Products labelled “For Laboratory Use” are intended For Research Use Only outside the United States.
By placing an order, Buyer hereby consents to Xpress Healthcare using any personal details (including of its employees) for the purpose of supplying Products, including passing personal details to Xpress Healthcare’s employees, agents and any delivery agent. Xpress Healthcare may share Buyer (and its employees) information with its suppliers for purposes connected to or relating to the fulfilment of Buyer’s order and for internal accounting and compliance purposes. Xpress Healthcare may also process information to provide Buyer with information about Xpress Healthcare Products, however Xpress Healthcare will not use personal data for any other purpose unless permitted to do so by applicable law.

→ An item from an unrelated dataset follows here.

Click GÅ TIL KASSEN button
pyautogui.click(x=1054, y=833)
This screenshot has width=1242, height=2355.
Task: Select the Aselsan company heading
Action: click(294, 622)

Headings are for reference only and shall not affect interpretation.
Notices shall be served by post on the registered offices of the parties or principal place of business.
No waiver of a breach of contract by Xpress Healthcare shall operate as a waiver of any other or subsequent breach.
If any provision of these conditions is held invalid or unenforceable in whole or part, the validity or enforceability of the other provisions shall not be affected.
The Terms and the order constitute the whole agreement between Xpress Healthcare and Buyer supersedes all previous agreements between the parties relating to its subject matter Buyer acknowledges that, in entering into an agreement for the purchase of Products, it has not relied on, and shall have no right or remedy in respect of, any statement, representation, assurance or warranty (whether made negligently or innocently) other than as expressly set out or specifically referenced in these Terms. 10.6 In the event of any litigation between the parties hereto concerning any matters related to these Terms, the parties agree that the only forum in which such litigation may be filed and adjudicated is in the Courts of Ireland. In the event of any litigation between the parties hereto concerning any matters related to these Terms, the parties agree that the substantive and procedural laws of the Ireland shall apply without regard to Ireland’s choice of law provisions.
Xpress Healthcare may amend these Terms from time to time by posting amended or replacement Terms on the website (or otherwise notifying any such Terms to Buyer). Buyer should check the Terms prior to placing any order to ensure Buyer is aware of the then current Terms which will apply to that order.